Rasam Rice
This iconic dish harmoniously combines two ingredients: Rasam(a rich and aromatic soup) and steamed rice. Although it may seem complex in nature, the process is easy to manage. For rasam, you need 2 medium sized tomatoes (chopped), 1/2 cup tamarind extract (prepared by soaking tamarind in warm water), 1/4 teaspoon turmeric powder, 1 teaspoon rasam powder (come if you make it yourself), salt to taste. , a handful of curry leaves, 2-3 glasses of water (adjust as per your taste) and chopped coriander leaves as garnish. You will also need 1 tbsp ghee or oil for tempering, 1/2 tsp mustard seeds, cumin seeds and fenugreek seeds, 1-2 dry red chillies (adjust as per your favorite spices), a pinch of agar Wei. (hing), some crushed garlic cloves (optional) and plenty of curry leaves.
Prepare coconut extract first, put a small ball in warm water for 15 minutes, then strain to remove seeds or impurities. Then put the tomatoes, tamarind extract, turmeric powder, rasam powder, salt and curry leaves in a pan. Add 2-3 cups of water and adjust as needed. Bring this mixture to a boil and cook for about 10-15 minutes so that the flavors meld and the tamarind taste mellows. In another pan, heat 1 tablespoon of ghee or oil over medium heat. Add mustard seeds and wait for them to pop, then add cumin seeds, fenugreek seeds, dry red chilies and a pinch of asafoetida.

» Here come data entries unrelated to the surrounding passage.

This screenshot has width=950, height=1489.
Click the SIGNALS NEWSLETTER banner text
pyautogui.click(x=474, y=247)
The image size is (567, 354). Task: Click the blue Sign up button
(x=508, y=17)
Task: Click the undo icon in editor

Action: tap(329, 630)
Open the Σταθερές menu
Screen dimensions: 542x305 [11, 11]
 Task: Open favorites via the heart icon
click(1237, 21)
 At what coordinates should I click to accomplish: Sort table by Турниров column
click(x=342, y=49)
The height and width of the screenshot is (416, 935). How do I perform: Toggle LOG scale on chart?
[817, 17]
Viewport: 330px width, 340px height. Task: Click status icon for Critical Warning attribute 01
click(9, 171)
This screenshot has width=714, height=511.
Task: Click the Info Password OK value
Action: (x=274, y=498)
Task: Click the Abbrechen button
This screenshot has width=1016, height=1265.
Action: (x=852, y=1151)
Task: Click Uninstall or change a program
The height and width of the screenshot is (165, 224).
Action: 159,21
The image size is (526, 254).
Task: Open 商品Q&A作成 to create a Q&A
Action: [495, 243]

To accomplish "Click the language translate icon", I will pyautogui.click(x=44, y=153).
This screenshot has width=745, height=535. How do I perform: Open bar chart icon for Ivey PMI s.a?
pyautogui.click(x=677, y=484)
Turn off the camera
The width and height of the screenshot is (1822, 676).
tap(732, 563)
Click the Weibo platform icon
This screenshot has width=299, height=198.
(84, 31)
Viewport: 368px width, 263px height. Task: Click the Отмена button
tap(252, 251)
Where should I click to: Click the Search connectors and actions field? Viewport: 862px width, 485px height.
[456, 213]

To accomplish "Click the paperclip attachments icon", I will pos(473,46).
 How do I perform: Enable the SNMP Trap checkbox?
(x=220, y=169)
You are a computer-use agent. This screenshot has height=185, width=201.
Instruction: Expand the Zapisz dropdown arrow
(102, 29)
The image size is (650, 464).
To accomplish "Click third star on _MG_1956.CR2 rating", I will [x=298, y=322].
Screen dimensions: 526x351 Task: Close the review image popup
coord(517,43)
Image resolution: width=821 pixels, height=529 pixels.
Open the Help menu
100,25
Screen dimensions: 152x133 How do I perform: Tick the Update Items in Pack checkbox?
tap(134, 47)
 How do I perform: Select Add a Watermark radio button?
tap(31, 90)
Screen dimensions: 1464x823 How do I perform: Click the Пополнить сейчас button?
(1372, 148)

To serve, change the heat and garnish your Rasam leaves with freshly chopped coriander. Traditionally, Rasam is eaten with steamed rice; Here hot Rasam is mixed with soft rice to create harmony of taste and texture. Although it may seem complicated, this recipe is worth exploring and you can modify it as per your taste, adjusting the spices and other ingredients to create the perfect rice rasam to suit your taste.